WORK ITEM — Copy every record below exactly.

Saved entries
○ ○ ○ ○

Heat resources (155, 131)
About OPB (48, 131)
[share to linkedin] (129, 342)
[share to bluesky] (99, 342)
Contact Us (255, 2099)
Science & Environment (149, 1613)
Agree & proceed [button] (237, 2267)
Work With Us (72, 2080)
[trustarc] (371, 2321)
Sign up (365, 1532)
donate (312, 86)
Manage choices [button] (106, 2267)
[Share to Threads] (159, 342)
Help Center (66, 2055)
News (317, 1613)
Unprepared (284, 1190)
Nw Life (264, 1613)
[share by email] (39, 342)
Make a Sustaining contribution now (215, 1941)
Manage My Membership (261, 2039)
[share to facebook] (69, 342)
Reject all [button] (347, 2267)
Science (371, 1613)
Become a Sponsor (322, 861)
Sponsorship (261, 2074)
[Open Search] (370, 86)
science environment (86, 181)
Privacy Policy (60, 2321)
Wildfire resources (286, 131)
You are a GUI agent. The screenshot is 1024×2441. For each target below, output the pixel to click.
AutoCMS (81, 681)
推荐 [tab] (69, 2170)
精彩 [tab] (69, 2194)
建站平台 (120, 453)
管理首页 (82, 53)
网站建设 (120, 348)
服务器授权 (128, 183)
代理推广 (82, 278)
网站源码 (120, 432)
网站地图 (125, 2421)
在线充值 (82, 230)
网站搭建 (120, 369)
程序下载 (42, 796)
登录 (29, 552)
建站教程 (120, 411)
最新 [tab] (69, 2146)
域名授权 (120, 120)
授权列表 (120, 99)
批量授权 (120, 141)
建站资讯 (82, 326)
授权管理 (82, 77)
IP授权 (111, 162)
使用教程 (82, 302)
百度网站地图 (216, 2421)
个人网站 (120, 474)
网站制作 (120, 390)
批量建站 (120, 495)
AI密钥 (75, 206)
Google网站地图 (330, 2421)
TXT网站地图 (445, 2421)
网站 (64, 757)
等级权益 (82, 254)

○ ○ ○ ○

TASK ANSWER —
Heat resources (155, 131)
About OPB (48, 131)
[share to linkedin] (129, 342)
[share to bluesky] (99, 342)
Contact Us (255, 2099)
Science & Environment (149, 1613)
Agree & proceed [button] (237, 2267)
Work With Us (72, 2080)
[trustarc] (371, 2321)
Sign up (365, 1532)
donate (312, 86)
Manage choices [button] (106, 2267)
[Share to Threads] (159, 342)
Help Center (66, 2055)
News (317, 1613)
Unprepared (284, 1190)
Nw Life (264, 1613)
[share by email] (39, 342)
Make a Sustaining contribution now (215, 1941)
Manage My Membership (261, 2039)
[share to facebook] (69, 342)
Reject all [button] (347, 2267)
Science (371, 1613)
Become a Sponsor (322, 861)
Sponsorship (261, 2074)
[Open Search] (370, 86)
science environment (86, 181)
Privacy Policy (60, 2321)
Wildfire resources (286, 131)
You are a GUI agent. The screenshot is 1024×2441. For each target below, output the pixel to click.
AutoCMS (81, 681)
推荐 [tab] (69, 2170)
精彩 [tab] (69, 2194)
建站平台 (120, 453)
管理首页 (82, 53)
网站建设 (120, 348)
服务器授权 (128, 183)
代理推广 (82, 278)
网站源码 (120, 432)
网站地图 (125, 2421)
在线充值 (82, 230)
网站搭建 (120, 369)
程序下载 (42, 796)
登录 (29, 552)
建站教程 (120, 411)
最新 [tab] (69, 2146)
域名授权 (120, 120)
授权列表 (120, 99)
批量授权 (120, 141)
建站资讯 (82, 326)
授权管理 (82, 77)
IP授权 (111, 162)
使用教程 (82, 302)
百度网站地图 (216, 2421)
个人网站 (120, 474)
网站制作 (120, 390)
批量建站 (120, 495)
AI密钥 (75, 206)
Google网站地图 (330, 2421)
TXT网站地图 (445, 2421)
网站 (64, 757)
等级权益 (82, 254)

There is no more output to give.